Monthly Archives: July 2014

Cross-posted from

By Sacha Ismail and Kate Buckell
(Sacha Ismail is an activist in the socialist organisation Alliance for Workers’ Liberty and was previously the AWL’s Student Organiser. Kate Buckell was Chair of the Campaign for Free Education and a member of NUS executive in the mid-late 1990s; in 1998 she came within fifteen votes of being elected NUS President on a CFE-led United for Free Education slate.)

The Blairite NUS leadership dropped free education policy in the 1990s and helped smooth the way for the original introduction of fees. And more recently NUS leaders refused to fight against increases in fees in 2004 and 2010-11, when such a fight led by NUS could have beaten the government.

NUS supported free education – no fees, tuition-funded taxation and a living student grant – until 1996, when it ditched the policy in order to clear the way for the shortly-to-be-elected Blair government. (The NUS President at the time was Jim Murphy, now the Blairite MP who attacked Unite for alleged “bullying” over the contrived Falkirk controversy.)

Most shocking was not that NUS dropped the demand for tax-funded tuition. It also supported – actively and openly supported – the Blairites’ abolition of student grants (which were later reintroduced). This is hard to believe, but true.
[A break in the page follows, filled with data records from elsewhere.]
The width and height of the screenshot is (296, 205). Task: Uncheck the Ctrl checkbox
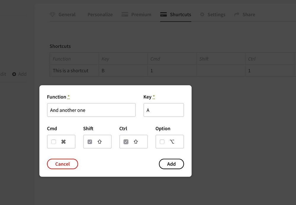tap(126, 142)
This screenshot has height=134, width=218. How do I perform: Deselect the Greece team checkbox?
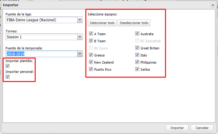pyautogui.click(x=91, y=55)

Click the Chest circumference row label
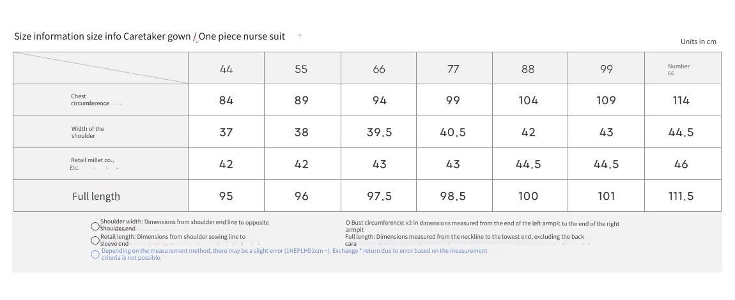(x=90, y=100)
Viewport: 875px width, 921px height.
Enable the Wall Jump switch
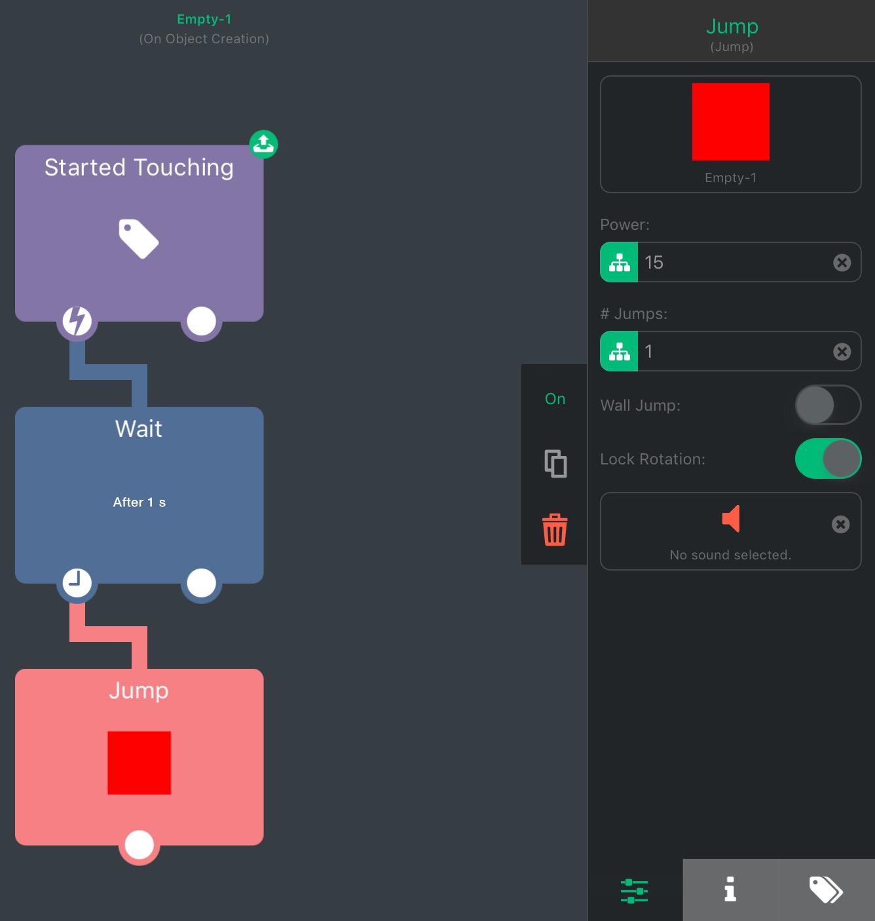(827, 405)
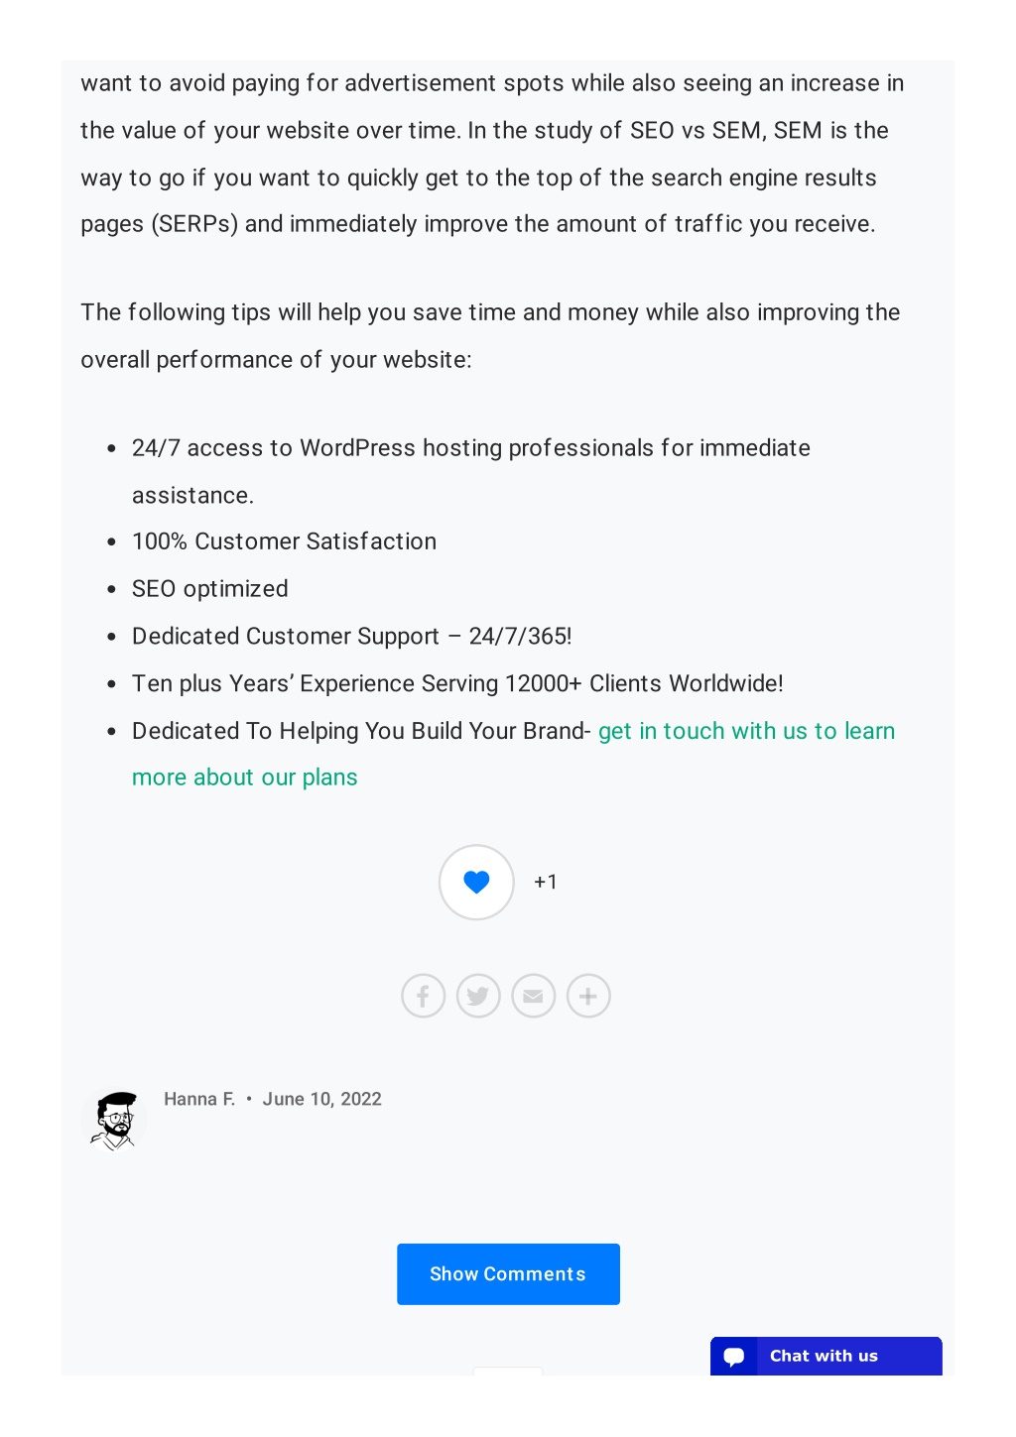Screen dimensions: 1016x1437
Task: Click the Ten plus Years' Experience bullet
Action: click(x=457, y=683)
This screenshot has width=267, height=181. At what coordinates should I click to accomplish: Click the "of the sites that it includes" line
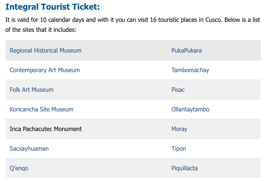(41, 30)
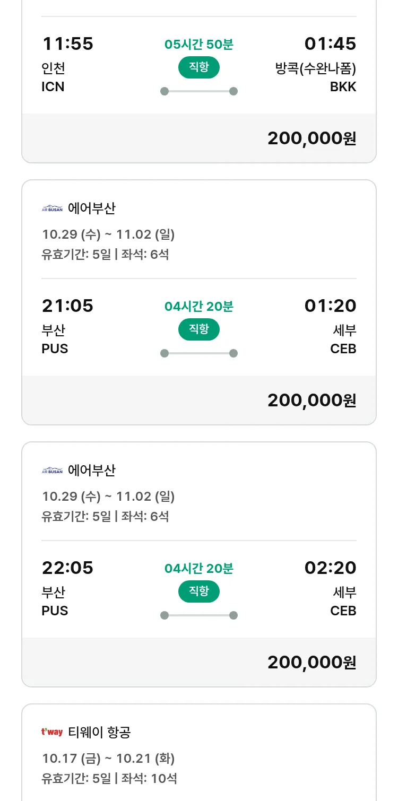Tap the 방콕(수완나폼) destination label
398x801 pixels.
[316, 69]
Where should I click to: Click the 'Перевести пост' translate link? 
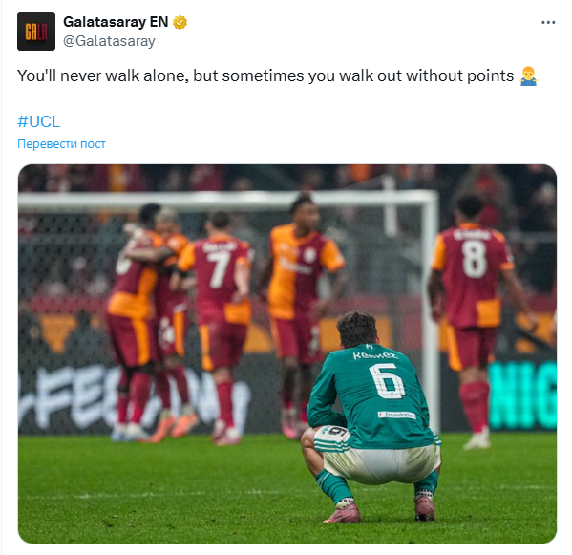point(61,144)
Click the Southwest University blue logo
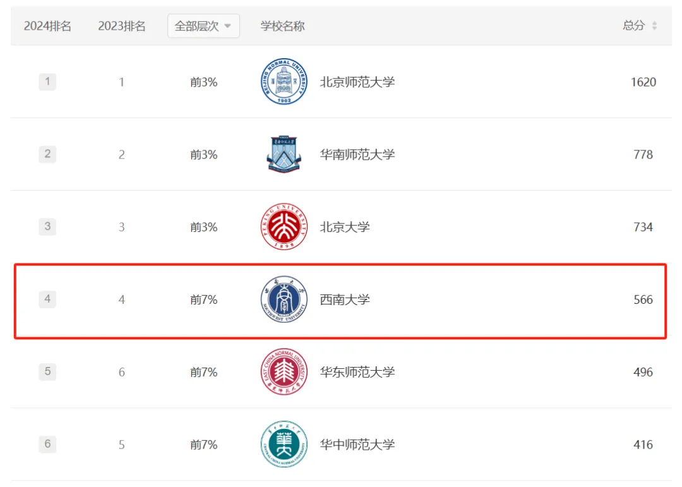The width and height of the screenshot is (682, 487). pos(284,299)
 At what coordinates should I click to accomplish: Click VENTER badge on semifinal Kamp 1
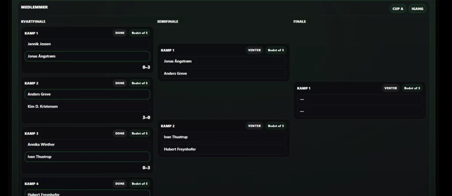click(254, 50)
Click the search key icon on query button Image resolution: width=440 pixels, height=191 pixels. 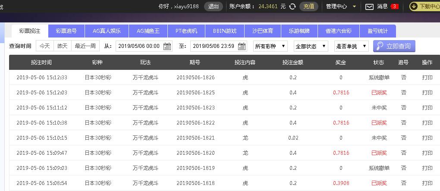[380, 46]
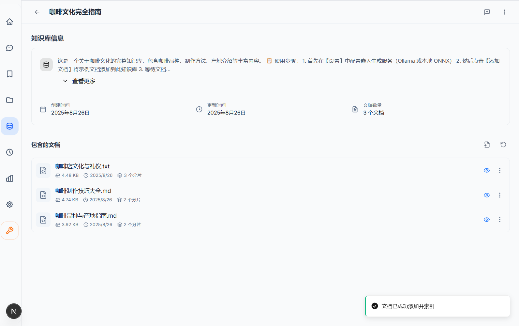Open the folder icon in sidebar
This screenshot has width=519, height=326.
pyautogui.click(x=10, y=100)
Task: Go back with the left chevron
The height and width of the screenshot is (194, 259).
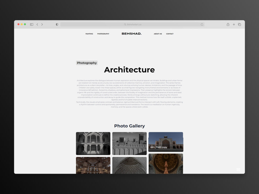Action: coord(37,25)
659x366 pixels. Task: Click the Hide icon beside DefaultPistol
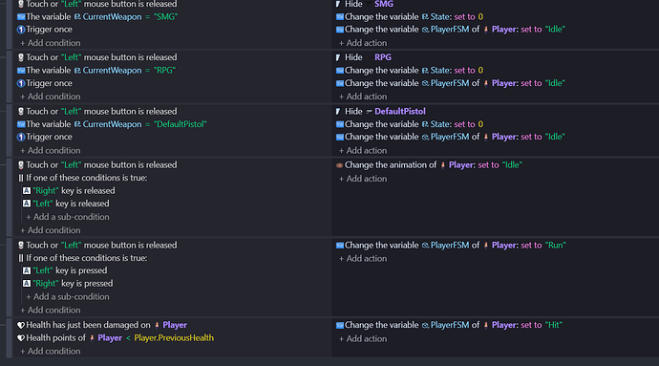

It did not happen without a fight. Left activists in the student movement formed the Campaign for Free Education (CFE), which succeeded in defeating the leadership’s first attempt to drop free education policy at a special NUS conference in 1995.

In 1996-99, CFE stepped into the void created by NUS’s betrayal, winning the support of dozens of SUs and organising several national demonstrations, a wave of direct action and, after fees (which were then paid upfront) were introduced, an attempted national non-payment campaign. NUS opposed and denounced all this.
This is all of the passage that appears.